When you meet someone for tea that you fancy in some way or another, is that considered casual dating? Despite that person not being interested in you at all, is that still considered dating? If it’s so consistant that it happens about 8 times, and each time it appears to get more and more interesting and people feel more and more at ease with each other does that continue to constitute casual dating?
All of these questions are obviously a representation of how ambiguous and complicated dating in the 21st century is. This is especially true when men, in particular, are so poor at communicating their feelings and or desires bar the lets go to bed type of communication. So, it’s no wonder that people are so confused these days as to what kind of relationship status they are currently involved in.
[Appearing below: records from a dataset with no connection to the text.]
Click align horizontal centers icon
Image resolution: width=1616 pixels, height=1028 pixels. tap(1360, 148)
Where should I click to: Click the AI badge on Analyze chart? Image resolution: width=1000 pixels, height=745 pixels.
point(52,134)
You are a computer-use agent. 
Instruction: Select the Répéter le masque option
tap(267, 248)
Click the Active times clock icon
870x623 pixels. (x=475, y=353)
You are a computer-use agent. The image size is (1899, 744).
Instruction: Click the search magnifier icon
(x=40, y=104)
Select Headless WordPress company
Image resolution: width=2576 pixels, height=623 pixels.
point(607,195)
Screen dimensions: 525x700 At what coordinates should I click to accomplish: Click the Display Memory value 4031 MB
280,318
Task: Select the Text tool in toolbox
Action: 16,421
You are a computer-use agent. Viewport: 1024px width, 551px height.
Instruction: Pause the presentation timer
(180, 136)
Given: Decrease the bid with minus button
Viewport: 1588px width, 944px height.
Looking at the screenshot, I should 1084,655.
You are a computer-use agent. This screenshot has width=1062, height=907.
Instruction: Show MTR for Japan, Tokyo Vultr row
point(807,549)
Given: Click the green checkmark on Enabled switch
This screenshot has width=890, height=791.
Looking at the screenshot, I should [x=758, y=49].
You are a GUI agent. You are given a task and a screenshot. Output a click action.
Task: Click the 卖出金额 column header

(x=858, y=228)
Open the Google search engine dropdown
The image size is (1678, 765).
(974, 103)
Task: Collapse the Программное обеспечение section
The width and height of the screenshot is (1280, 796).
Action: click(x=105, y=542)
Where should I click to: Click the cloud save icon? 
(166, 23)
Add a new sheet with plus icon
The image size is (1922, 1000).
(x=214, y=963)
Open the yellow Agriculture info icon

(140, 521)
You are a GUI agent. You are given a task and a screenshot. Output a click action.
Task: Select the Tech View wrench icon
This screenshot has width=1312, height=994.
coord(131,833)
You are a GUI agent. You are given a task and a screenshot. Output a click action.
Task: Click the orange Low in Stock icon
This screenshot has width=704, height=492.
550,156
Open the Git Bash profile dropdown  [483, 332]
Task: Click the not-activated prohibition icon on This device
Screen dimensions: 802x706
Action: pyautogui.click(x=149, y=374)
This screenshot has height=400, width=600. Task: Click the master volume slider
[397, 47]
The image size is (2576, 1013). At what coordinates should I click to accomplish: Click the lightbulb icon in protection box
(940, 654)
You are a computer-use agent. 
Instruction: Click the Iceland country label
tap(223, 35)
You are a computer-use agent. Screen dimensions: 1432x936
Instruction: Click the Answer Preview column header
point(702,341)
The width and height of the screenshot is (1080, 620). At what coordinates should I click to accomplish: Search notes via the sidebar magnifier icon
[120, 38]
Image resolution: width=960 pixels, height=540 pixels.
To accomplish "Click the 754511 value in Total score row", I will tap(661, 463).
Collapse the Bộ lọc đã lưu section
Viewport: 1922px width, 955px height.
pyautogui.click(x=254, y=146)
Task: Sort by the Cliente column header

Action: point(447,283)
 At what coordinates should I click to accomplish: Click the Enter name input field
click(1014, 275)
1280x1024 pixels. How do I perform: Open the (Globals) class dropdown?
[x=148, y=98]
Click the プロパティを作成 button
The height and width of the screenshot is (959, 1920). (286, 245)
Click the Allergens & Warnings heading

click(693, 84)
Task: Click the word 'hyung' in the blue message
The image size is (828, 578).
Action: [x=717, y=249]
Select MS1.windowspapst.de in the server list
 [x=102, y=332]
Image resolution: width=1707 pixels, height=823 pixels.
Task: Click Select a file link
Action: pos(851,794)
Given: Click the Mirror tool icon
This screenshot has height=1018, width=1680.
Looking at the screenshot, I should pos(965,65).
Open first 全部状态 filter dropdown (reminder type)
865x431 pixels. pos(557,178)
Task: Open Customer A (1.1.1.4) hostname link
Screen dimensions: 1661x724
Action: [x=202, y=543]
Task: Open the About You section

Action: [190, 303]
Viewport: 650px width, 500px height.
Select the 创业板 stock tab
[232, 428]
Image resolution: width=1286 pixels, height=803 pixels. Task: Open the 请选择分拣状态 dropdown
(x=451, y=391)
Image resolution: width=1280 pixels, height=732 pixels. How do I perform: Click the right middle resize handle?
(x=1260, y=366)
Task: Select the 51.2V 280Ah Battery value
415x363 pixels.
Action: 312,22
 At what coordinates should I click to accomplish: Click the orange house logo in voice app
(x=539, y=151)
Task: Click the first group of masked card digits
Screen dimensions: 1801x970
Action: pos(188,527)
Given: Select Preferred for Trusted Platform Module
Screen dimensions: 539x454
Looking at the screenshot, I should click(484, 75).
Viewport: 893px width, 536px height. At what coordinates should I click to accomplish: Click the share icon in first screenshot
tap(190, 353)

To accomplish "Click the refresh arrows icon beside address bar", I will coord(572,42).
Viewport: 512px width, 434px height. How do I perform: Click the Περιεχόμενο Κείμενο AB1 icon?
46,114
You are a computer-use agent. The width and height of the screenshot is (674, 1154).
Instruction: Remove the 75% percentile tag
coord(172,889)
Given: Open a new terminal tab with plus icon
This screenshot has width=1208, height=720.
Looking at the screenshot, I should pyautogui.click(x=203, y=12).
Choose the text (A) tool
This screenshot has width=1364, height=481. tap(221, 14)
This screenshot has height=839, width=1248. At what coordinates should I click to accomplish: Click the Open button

At first it was the “we aren’t exclusive” attitude, and then it’s the “we haven’t talked about it” situation, and then it’s the “we are casual and sleeping around but I don’t know if they are doing the same” situation. As you can see they get more and more vague and rely less and less on actual communication. Why did the human race and society get this way? Why do people allow this relationship ambiguity? Why do people put up with it, and the “games” that people play?
These question and this discussion are in no way representative of my own situation, but since I was out for tea with a friend the other night I started to think about it more and more. I guess the ambiguity is akin to the possible situation that people are meeting for dates, and one person is interested and the other person is quite aloof or not interested at all.
Lets get communicating, people. Less peoples hearts will thenceforth be broken!